Objectif visé 1: Selon l'extrait sur la consommation d'énergie des internautes, combien de fois plus d'énergie les internautes consomment-ils que les data centers ?
Objectif visé 2: Poursuivez, s'il vous plaît, l'extrait sur la consommation d'énergie des internautes à partir de sa dernière phrase.

Extrait source:
⁂
Catégorie : Bonnes Pratiques

Les internautes consomment 450 à 900 fois plus d’énergie que les data centers

[Les résultats proposés dans cet article ont donné lieu à de nombreux commentaires. Il faut les prendre avec précaution car c’est une ébauche d’analyse et non un résultat trempé dans le marbre.]

Contrairement à la croyance populaire, la consommation électrique et les émissions de gaz à effet de serre des centres informatiques sont très faibles comparées à celles des ordinateurs des internautes qui s’y connectent. Démonstration.

Trois facteurs à prendre en compte
Trois facteurs influencent directement le rapport de la consommation électrique entre les serveurs et les ordinateurs des internautes :
1. la consommation électrique intrinsèque du matériel,
2. le rapport entre le nombre d’utilisateurs et de serveurs,
3. le temps nécessaire pour délivrer la page (temps passé par le serveur à générer la page et par le réseau à l’acheminer jusque chez l’internaute) et le temps passé par l’utilisateur à interagir avec cette page.
⁂
Matériel fourni:
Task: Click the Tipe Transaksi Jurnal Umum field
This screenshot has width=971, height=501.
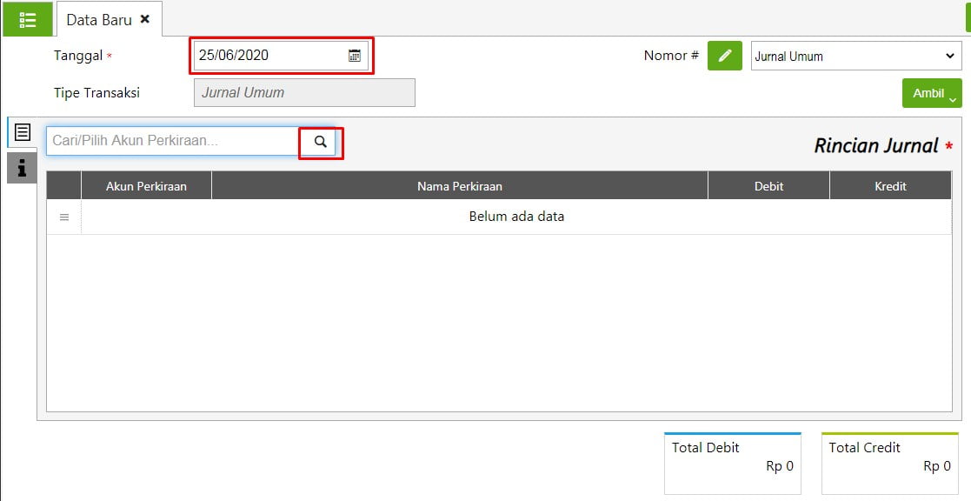Action: (x=304, y=93)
⁂
Résultat obtenu 1: De 450 à 900 fois plus.

Résultat obtenu 2:
Pour le premier point, les ordinateurs des internautes consomment, en valeur absolue, de l’ordre de 50 à 100 fois moins d’électricité que les serveurs (30 Wh/h pour un ordinateur portable contre 300 Wh/h pour un petit serveur). En valeur relative, les serveurs sont bien plus efficients que les ordinateurs des internautes. C’est à dire que les serveurs consomment moins d’énergie pour réaliser le même nombre de traitements informatiques que les ordinateurs des internautes.

Concernant le point 2, un seul serveur est généralement capable de répondre aux sollicitation de plusieurs centaines à plusieurs milliers d’internautes. Le rapport est donc très défavorable pour les internautes qui « pèsent » bien plus lourds que les serveurs. Google sert par exemple 3 000 utilisateurs de GMail avec un seul serveur d’une puissance de 450 Watts.

Enfin, pour le troisième point (facteur temps) est essentiel. L’internaute passe plus de temps à lire une page ou interagir avec (écriture d’un e-mail par exemple) que le serveur à la générer. D’autant plus si l’on prend en compte les différents caches (navigateur, CDN, reverse-proxy, etc.). Même en étant conservateur, on peut avancer qu’un internaute passe 10 à 100 fois plus de temps sur la page que le serveur à la générer.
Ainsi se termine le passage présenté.